The IEA declared distributed solar – especially commercial deployments on factories and offices – renewables’ new star performer as it predicted the world will add 1,200GW of renewable energy capacity between 2019 and 2024, a 50% increase on what’s in place now.

The central forecast in the IEA’s annual Renewables 2019 market report represents a 14% increase on the growth predicted a year ago, reflecting “continued cost reductions and policy improvements for solar PV as well as on- and offshore wind in key markets”. That would see renewables’ share of global power generation rise to 30% by 2024 from 26% today.

Solar accounts for 60% of the forecast rise, and the IEA reckons PV is becoming competitive with new fossil fuel plants faster than expected. Distributed solar – which the body says has “breathtaking potential” – will make up half of that solar growth.

The IEA report says: “Contrary to conventional wisdom, commercial and industrial applications rather than residential uses dominate distributed PV growth, accounting for three-quarters of new installations over the next five years. This is because economies of scale combined with better alignment of PV supply and electricity demand enable more self-consumption and bigger savings on electricity bills in the commercial and industrial sectors.”

The IEA’s central forecast expects onshore wind capacity to grow by 57% to reach 850GW by 2024, with a near-60GW installation boom next year thanks to the rush to collect the full benefit of the US production tax credit (PTC).

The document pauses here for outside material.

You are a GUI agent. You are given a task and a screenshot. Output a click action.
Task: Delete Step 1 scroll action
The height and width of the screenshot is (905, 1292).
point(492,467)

Offshore wind is tipped to add 43GW to reach a cumulative 65GW in 2024. The IEA says China will lead expansion, “with 12.5 GW in development through numerous projects having continued policy support under the FIT scheme”.

Despite the rapid expansion, the IEA accompanies its forecast with a now familiar warning that the growth is “ well below what is needed to meet global sustainable energy targets”.

“Renewables are already the world’s second largest source of electricity, but their deployment still needs to accelerate if we are to achieve long-term climate, air quality and energy access goals,” said Fatih Birol, the IEA’s executive director.

To match global climate and sustainability needs, expansion would need to follow the IEA’s ‘Accelerated’ scenario, helped by reduced policy uncertainty, lower investment risk in developing markets, and better integration of wind and PV into power systems. That could underpin annual deployment rates 1,500GW above the central forecast over the whole period, the IEA reckons.